The Hadley cell is a defining factor for many of the world’s deserts and rainforests. It moves moisture and heat between the tropics (regions closest to the equator) to the subtropics (adjacent areas further from the equator). Warm air rises in the tropics, bringing on lots of rain. The air then moves poleward to the subtropics, around 20 to 30 degrees north and south of the equator, before it comes back down as very dry air — which is why most of Earth’s hot deserts lie in these subtropical regions.
Greenhouse gas emissions from burning fossil fuels are messing up that system. The Hadley cell is expanding, intensifying droughts in subtropical regions.
“You’re going to have more regions that will have become more desert-like,” says Rei Chemke, an assistant professor at Weizmann Institute of Science focused on atmospheric, oceanic, and climate dynamics. “Even modest changes could have large climate impact there on people.”
Droughts in expanding dry zones could exacerbate food and water shortages and displace people from their homes, the new paper notes. The Hadley cell has already intensified severe droughts in Chile and South Africa and affected agriculture in Southern Australia, says Richard Seager, a climate scientist at Columbia University’s Lamont Doherty Earth Observatory.
Kim and her colleagues modeled what would happen if atmospheric carbon dioxide concentrations continue to rise by 1 percent every year for the next 140 years — similar to a “high-emissions” scenario that’s often described as “business as usual” within climate research. Then, after that concentration had quadrupled, they modeled what would happen if the amount of C02 in the atmosphere dropped at the same rate over the same time period. In theory, that should cause the Hadley cell to contract — bringing its borders away from the poles back to where they were before carbon dioxide pollution shifted its boundaries.

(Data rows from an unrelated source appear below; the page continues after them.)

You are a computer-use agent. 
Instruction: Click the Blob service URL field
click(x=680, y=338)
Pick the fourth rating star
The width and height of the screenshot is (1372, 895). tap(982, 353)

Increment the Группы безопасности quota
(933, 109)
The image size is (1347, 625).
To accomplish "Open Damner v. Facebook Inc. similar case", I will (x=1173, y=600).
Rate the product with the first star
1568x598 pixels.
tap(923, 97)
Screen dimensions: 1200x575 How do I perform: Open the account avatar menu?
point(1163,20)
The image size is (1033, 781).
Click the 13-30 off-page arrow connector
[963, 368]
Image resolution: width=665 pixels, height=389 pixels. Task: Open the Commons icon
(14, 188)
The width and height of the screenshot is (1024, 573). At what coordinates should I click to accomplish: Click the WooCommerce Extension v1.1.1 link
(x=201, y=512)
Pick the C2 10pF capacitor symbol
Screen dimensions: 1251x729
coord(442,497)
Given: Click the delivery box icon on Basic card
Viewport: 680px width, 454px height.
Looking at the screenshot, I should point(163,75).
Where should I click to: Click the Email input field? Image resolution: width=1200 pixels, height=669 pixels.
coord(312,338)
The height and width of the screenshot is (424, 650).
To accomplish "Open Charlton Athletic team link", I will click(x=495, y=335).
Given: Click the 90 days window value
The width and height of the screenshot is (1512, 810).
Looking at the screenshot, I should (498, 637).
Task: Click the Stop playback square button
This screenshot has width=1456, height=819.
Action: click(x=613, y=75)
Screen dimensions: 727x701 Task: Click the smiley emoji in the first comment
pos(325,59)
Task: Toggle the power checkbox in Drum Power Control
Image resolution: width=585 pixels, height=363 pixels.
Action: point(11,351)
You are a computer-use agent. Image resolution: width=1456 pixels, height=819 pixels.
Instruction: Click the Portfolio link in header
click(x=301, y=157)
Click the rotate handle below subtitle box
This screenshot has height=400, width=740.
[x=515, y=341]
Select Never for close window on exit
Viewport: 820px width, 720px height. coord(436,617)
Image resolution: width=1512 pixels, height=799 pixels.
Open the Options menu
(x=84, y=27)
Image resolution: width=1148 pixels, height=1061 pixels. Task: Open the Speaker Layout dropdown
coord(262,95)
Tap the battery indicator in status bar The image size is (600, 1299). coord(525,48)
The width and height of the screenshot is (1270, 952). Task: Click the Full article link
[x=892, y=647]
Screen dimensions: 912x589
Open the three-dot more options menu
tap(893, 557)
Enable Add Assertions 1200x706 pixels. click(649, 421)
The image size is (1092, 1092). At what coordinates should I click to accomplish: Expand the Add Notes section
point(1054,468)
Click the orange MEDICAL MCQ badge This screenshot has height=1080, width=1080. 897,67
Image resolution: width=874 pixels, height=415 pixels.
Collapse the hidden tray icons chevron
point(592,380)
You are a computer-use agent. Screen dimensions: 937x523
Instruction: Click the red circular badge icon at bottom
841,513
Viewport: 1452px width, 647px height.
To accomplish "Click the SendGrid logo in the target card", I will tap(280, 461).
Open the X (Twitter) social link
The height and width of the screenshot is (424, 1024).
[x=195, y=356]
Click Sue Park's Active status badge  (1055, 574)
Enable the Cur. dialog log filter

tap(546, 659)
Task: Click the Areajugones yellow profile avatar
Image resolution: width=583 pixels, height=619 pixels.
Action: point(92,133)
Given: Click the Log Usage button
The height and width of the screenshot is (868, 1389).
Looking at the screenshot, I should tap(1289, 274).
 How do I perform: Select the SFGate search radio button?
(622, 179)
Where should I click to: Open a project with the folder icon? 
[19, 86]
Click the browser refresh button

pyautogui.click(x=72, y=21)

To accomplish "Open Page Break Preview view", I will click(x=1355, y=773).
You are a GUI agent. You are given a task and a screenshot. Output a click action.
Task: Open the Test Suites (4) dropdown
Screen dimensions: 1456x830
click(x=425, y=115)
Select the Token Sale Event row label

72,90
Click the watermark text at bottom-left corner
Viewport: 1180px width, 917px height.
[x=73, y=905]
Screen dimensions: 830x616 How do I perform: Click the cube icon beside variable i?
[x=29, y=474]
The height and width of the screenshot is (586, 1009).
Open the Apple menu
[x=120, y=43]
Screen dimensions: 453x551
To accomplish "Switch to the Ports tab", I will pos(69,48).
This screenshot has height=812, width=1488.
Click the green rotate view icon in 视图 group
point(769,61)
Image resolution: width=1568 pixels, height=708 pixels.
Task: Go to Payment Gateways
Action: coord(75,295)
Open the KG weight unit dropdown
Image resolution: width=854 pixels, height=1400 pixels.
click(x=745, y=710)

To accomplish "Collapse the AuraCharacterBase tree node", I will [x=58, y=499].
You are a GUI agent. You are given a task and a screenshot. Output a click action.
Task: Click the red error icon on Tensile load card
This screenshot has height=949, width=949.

But that’s where things get a little wacky. The impact of taking carbon dioxide out of the atmosphere was different in the Northern Hemisphere compared to the Southern Hemisphere of the planet. In the study, the northern edge of the Hadley cell moved even further south from where it used to be historically, overshooting the desired target. But the southern edge of the Hadley cell shifted much more slowly — so slow that it didn’t return to its starting point. Given a couple more centuries, things could eventually shift back to normal. But in the meantime, that can make life particularly hard for people and wildlife dealing with the consequences.
Both Seager and Chemke, who were not involved in the study, say more work is needed to understand what might happen in a more realistic scenario than the one laid out in this study. Waiting 140 years before reducing carbon dioxide emissions leaves the world in a perilous place, with weather disasters already becoming more frequent and extreme. It might be more helpful to policymakers to see what might happen to the Hadley cell on a shorter timeline with action taken more immediately.
There are a lot of variables to keep in mind that can lead to unexpected outcomes with efforts to take CO2 out of the atmosphere. The differences between the Northern and Southern Hemispheres’ responses in the study were linked to ocean temperatures being more slow to respond to changes in CO2 concentrations, for instance. And ozone depletion in the Southern Hemisphere also makes the Hadley cell’s influence over shifting desert regions more pronounced there.
“There will be surprises in what happens [when we draw CO2 down],” Seager says. “It’s not going to be equal and opposite to what happened when we started warming up the planet.”
To avoid the worst effects of climate change, any efforts to take CO2 out of the atmosphere are really only supplementary at best. A transition to clean energy is what can stop planet-heating pollution from building up in the first place. “Reducing emissions right now is the most important thing,” Kim says.